Powinniśmy dążyć do tego, aby luka płacowa zbliżała się jak najszybciej do zera. W najnowszym badaniu sprawdzono, czy rozwiązanie podobne do tego, które ustawowo wprowadzono na Islandii, byłoby pozytywnie przyjęte wśród polskich pracowników. Okazuje, że zdecydowana większość, bo ponad 87% respondentów zdecydowanie lub raczej popiera zrównanie wynagrodzeń kobiet i mężczyzn. Jedynie 7,3% jest przeciwnego zdania.

luka płacowa

Skąd się biorą różnice w płacach?

Przyczyn jest wiele, ale jedną z nich jest pozycja kobiet na rynku pracy. Pomimo, że dane Eurostatu pokazują, że w Polsce 41% kobiet zajmuje stanowiska kierownicze w firmach, czym ustępujemy tylko Łotwie (47%), szklany sufit nadal jest obecny. Jak wynika z badania firmy doradczej Deloitte, udział kobiet w radach nadzorczych wynosi 15,2%, a na czele zarządów spółek giełdowych znajduje się ich jedynie 6,3%.

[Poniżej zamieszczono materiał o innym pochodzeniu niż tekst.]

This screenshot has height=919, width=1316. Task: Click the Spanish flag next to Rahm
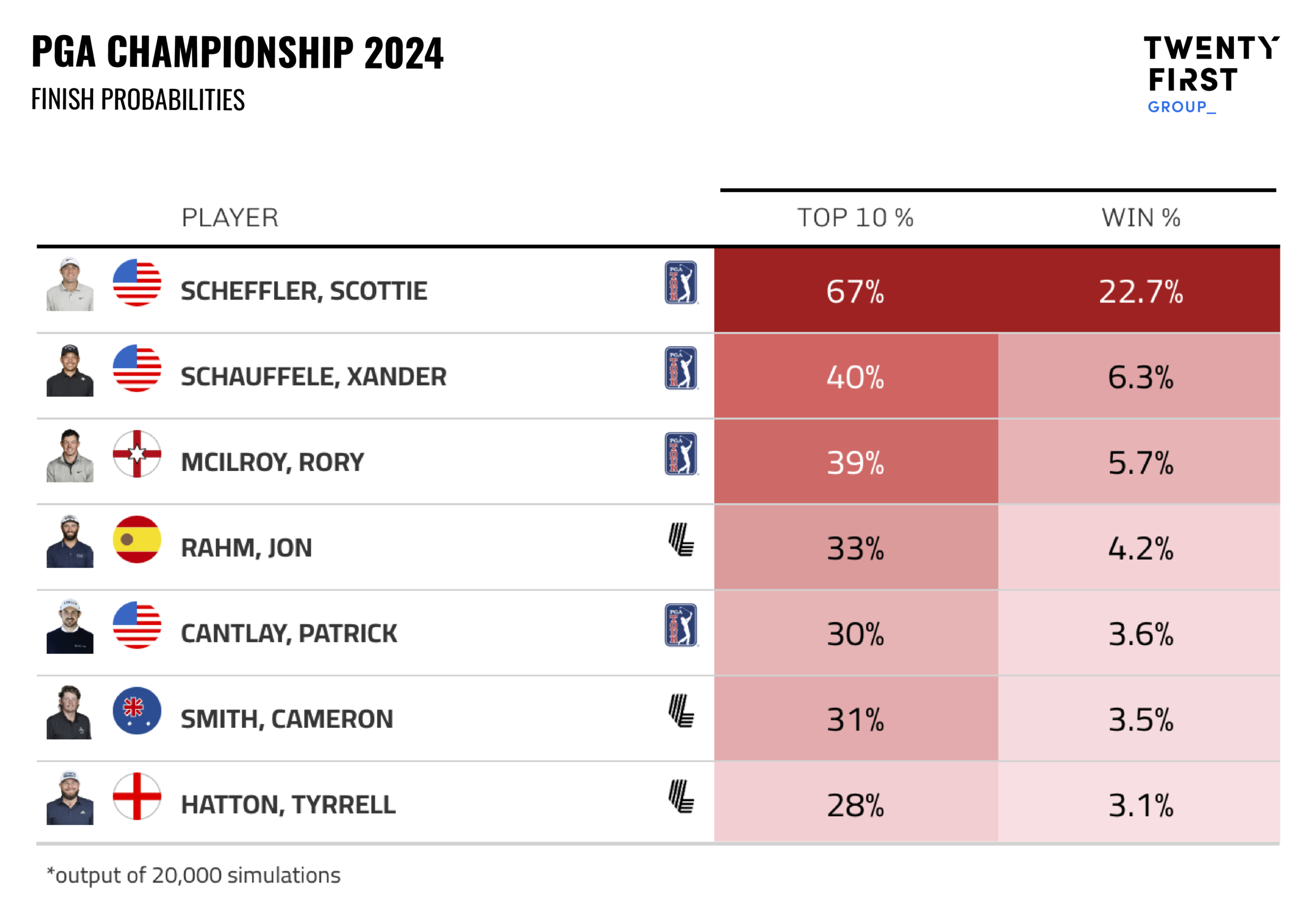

Co więcej, z ostatniego raportu „Barometr Rynku Pracy IX”, przygotowanego przez Work Service wynika, że odsetek kobiet obawiających się utraty pracy (17,9%) jest przeszło dwukrotnie wyższy niż w przypadku mężczyzn (8,7%). To pokazuje, że Polki czują się mniej pewnie w życiu zawodowym, co może odbijać się na ich perspektywach awansu czy poziomie wynagrodzeń.

Paradoks polskiej luki płacowej polega na tym, że wraz z wyższą pozycją w hierarchii firmowej rośnie poziom rozbieżności finansowych. Według danych Eurostatu różnica wynagrodzeń na stanowiskach managerskich wynosi w Polsce ponad 27%. Jest ona o 4 p.p. wyższa niż średnia unijna. Warto zwrócić uwagę, że na przestrzeni ostatniego roku zaobserwowano wyraźną zmianę na rynku pracy. Jeszcze w 2016 roku tylko 40% Polek otrzymało podwyżkę. Był to niemal o 10 p.p. niższy wynik niż w przypadku mężczyzn. Jednak obecnie te proporcje wyraźnie się wyrównały. Z badań wynika, że 54% pracujących kobiet i niemal 56% mężczyzn deklaruje, że w 2017 roku otrzymali wyższe wynagrodzenia.